Starting at the line that contains "You are a GUI", write out every line to the end of the records below exactly, and leave out the pictures.

- **Extracted information**
----------

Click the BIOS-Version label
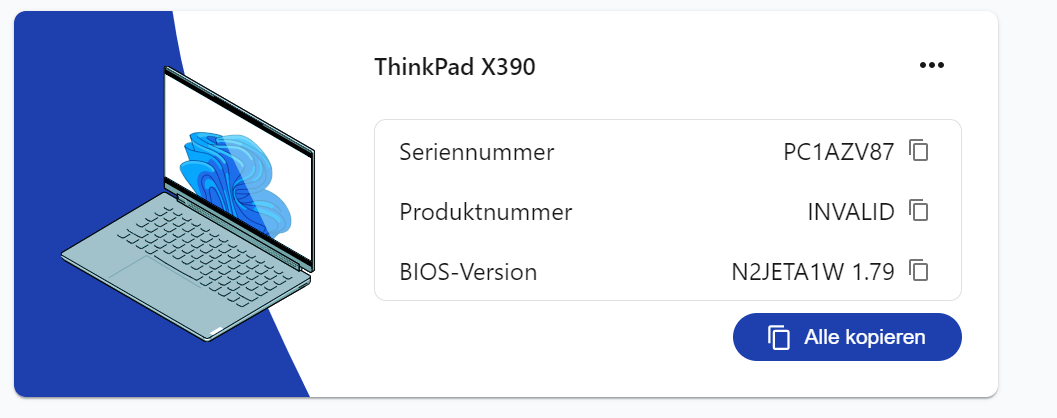The width and height of the screenshot is (1057, 418). [468, 271]
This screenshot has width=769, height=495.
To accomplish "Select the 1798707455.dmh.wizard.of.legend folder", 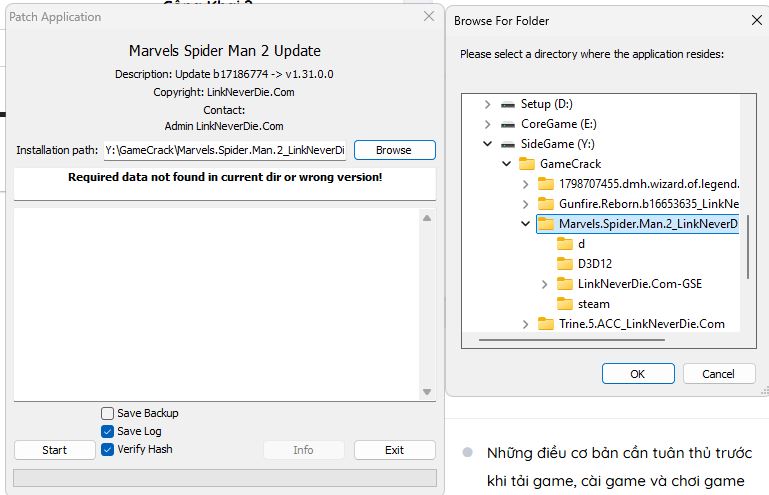I will [648, 184].
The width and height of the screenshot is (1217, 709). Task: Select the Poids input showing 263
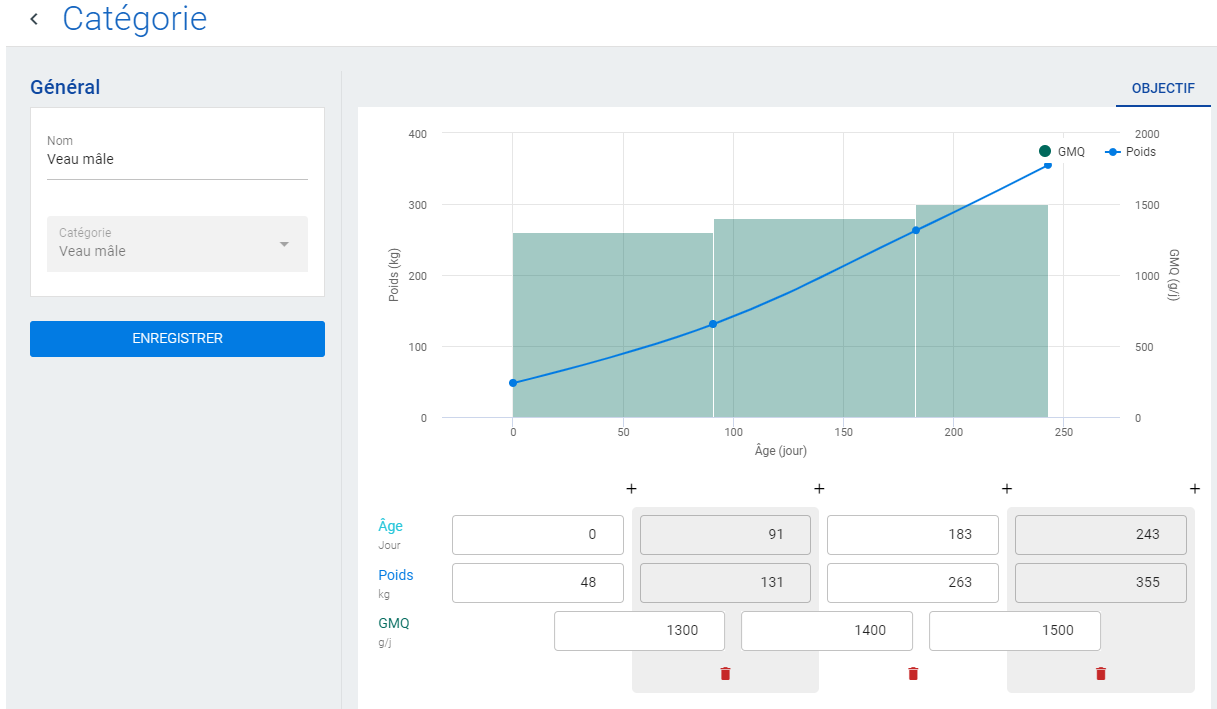(913, 583)
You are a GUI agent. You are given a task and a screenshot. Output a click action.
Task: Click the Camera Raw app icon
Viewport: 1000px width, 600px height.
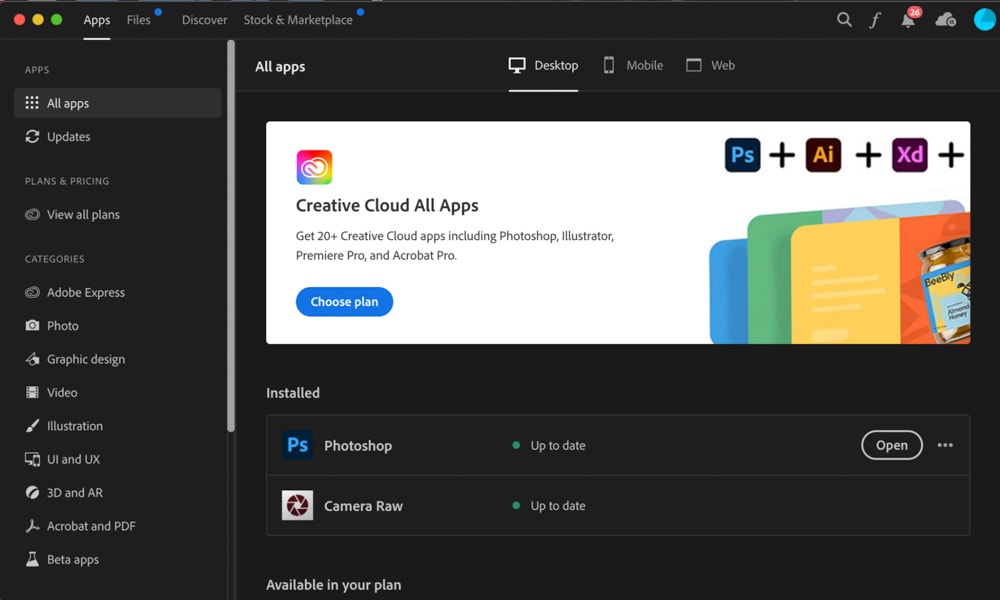pos(297,506)
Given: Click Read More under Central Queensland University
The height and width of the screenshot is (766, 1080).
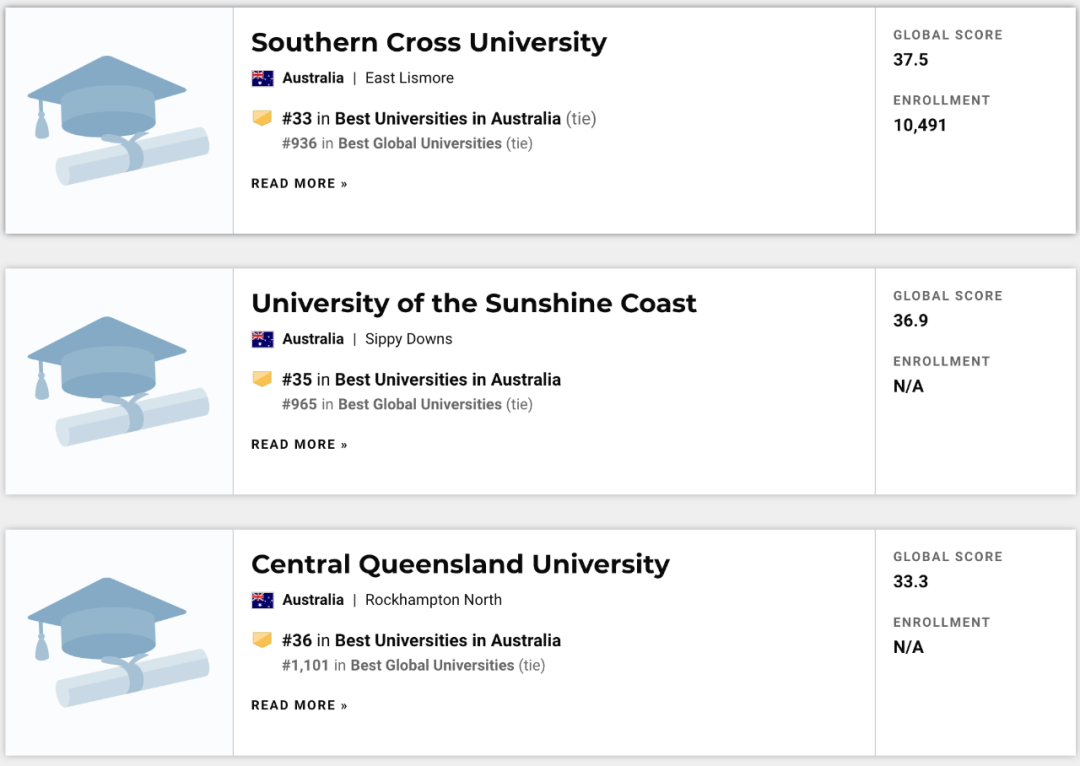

----------

- **Answer box**
You are a GUI agent. You are given a task and a screenshot. Output a click action.
Task: Click the Camera Raw app icon
Viewport: 1000px width, 600px height.
pos(297,506)
Given: Click Read More under Central Queensland University
The height and width of the screenshot is (766, 1080).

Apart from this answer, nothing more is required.